Para mí todo comenzó cuando decidí escribir una novela sobre el disco de Festos, objeto que me hipnotizaba y que desde adolescente "me habló" de una manera peculiar. Hace once años di inicio a mi carrera de escritora de literatura infantil y juvenil con la novela El Disco del Tiempo, a la que siguieron El Disco del Cielo, El Disco de Troya y El Disco del Sol. De los discos, el de Troya me ha inquietado particularmente, por haberlo descubierto impreso en el libro La cuna de las catedrales, de Maurice Guinguand y jamás haberlo visto, no digamos in situ, en un museo de Berlín, sino en internet, como he podido ver con todo detalle los discos de Festos y Nebra.
Podría decir que yo bauticé el objeto, en 2005, como "disco de Troya", pues el autor consultado hablaba de él como "cuadrante de Dardania".
Las novelas fueron publicadas en Cuba y es en este año 2016 cuando los discos del Cielo, Troya y el Sol serán lanzados por Enlace Editorial en Colombia, con ilustraciones maravillosas de la colombiana Michelle López...

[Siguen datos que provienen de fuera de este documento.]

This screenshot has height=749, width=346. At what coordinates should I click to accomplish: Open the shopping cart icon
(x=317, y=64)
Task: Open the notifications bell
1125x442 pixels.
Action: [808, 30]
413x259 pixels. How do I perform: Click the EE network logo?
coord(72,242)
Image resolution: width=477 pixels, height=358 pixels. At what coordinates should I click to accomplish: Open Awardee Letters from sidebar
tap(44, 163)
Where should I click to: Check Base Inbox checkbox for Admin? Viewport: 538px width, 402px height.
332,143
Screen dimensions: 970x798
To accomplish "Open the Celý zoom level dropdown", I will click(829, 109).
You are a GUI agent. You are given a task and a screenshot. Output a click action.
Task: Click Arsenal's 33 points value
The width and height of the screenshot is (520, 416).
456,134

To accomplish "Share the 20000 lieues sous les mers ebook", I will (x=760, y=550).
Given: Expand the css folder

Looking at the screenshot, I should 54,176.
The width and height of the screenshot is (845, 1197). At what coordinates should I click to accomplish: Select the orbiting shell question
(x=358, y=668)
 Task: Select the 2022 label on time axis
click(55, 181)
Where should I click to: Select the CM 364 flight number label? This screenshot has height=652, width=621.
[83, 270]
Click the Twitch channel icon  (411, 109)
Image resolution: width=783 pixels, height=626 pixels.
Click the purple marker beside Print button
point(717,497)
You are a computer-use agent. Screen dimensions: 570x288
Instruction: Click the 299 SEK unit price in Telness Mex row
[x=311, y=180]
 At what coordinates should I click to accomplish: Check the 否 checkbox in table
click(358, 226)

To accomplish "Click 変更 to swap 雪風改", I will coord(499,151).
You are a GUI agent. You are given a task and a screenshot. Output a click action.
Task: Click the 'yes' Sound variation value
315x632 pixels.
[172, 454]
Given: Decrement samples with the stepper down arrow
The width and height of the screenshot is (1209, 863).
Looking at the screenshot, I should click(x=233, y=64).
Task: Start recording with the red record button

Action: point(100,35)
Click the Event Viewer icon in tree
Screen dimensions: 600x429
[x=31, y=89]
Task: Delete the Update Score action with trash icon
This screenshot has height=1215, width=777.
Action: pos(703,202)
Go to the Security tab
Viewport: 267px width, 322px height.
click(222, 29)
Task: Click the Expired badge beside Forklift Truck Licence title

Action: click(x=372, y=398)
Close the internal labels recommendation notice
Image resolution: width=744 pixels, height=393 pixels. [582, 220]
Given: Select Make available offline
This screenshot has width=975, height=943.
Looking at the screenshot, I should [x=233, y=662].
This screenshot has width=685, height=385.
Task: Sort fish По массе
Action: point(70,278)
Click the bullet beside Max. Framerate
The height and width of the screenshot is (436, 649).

Lorena, Jose, Javi, Alberto, Jorge y Pilar: HIJOS DE TROYA


Hace varias semanas, el disco de Troya me deparó una sorpresa mayúscula. Unos jóvenes artistas multidisciplinarios españoles lo habían escogido como logo de su grupo, llamado... "Hijos de Troya". Y dos de sus miembros, José y Lorena, en el transcurso de un viaje a Alemania, encontraron en el Neues Museum de Berlín el disco original, que es la tapadera de una vasija. José y Lorena lo fotografiaron y yo pude ver por primera vez el Disco de Troya.



 Nos acercamos siguiendo los mecanismos de las redes sociales, rápidos, vertiginosos y hasta cierto punto impersonales... y terminamos dándonos la mano y entregándonos el corazón a través de las pantallas, en instagram, en twitter, en youtube, y por correo electrónico.

Ahora sabemos muchas cosas los unos de los otros. Tenemos coincidencias portentosas. La tierra habla a través de nosotros, pues la abuela de los hermanos troyanos, española, vivió en el norte de México, en la mística tierra de los seris y yaquis y su nieta Pilar, además de una artista de verdad posee el alma mística de un ser humano de poder y desde Madrid desarrolla su chamanismo y se ha acercado a la sabiduría tolteca.

Yo les he enviado ya los libros y hemos puesto en operación un encuentro sagrado, una magia portentosa. Hoy me sorprendo con unas imágenes y un saludo fabricados especialmente y desde mis raíces a las suyas les envío el abrazo más profundo que ha brotado jamás de mi corazón.